In recent decades, there has been a notable rise in the utilization of the subsurface as a source for heating and cooling through shallow geothermal installations. This trend is exemplified by the emergence of Energy Geostructures (EGs), an innovative technology that not only provides structural support to the ground or buildings but also facilitates the exchange of heat with the subsurface. EGs offer versatile applications for various energy needs, including their integration with ground source heat pumps for space heating, cooling, and domestic hot water provision.

Energy Quay Walls (EQWs) represent a promising type of energy Geostructures that demonstrate a unique ability to exchange heat with both the surrounding soil and open water. Despite the considerable potential for energy efficiency that EQWs hold, their limited implementation underscores the need for extensive research to comprehend their thermal behavior.
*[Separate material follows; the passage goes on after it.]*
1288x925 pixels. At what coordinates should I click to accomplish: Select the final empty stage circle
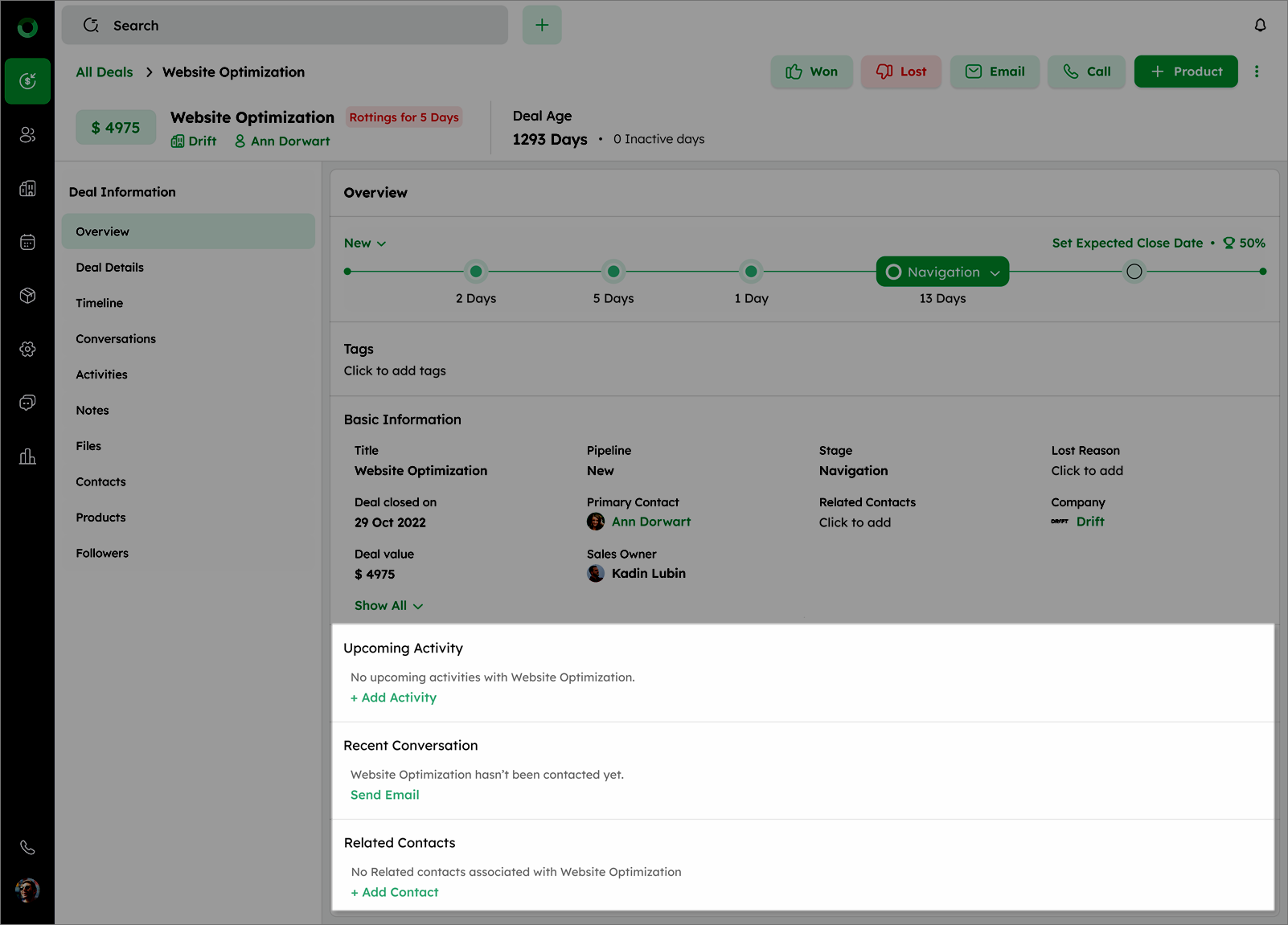(x=1134, y=272)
This study conducts an in-depth examination of EQWs, employing two Finite Element numerical models to reconstruct the undisturbed temperature profile within the soil and conduct a detailed 3D analysis of heat exchange processes in an EQW application. These models are validated using real data obtained from a full-scale test in Delft, The Netherlands. The results emphasize the significance of transitioning from laminar to turbulent flow regimes within the heat exchanger pipes, showcasing improved energy extraction efficiency, particularly from the open water layer.

Moreover, the study underscores the critical role of open water movement in the energy extraction process. This finding emphasizes the dynamic nature of open water in contributing to the overall effectiveness of EQWs as an EG. The study's outcomes provide important considerations for optimizing the design and implementation of EQWs, pointing towards the benefits of promoting turbulent flow regimes within the heat exchanger pipes and emphasizing the advantages of harnessing energy from actively moving open water layers. As the implementation of EQWs continues to expand, these insights contribute to advancing our understanding and enhancing the energy efficiency of this innovative technology.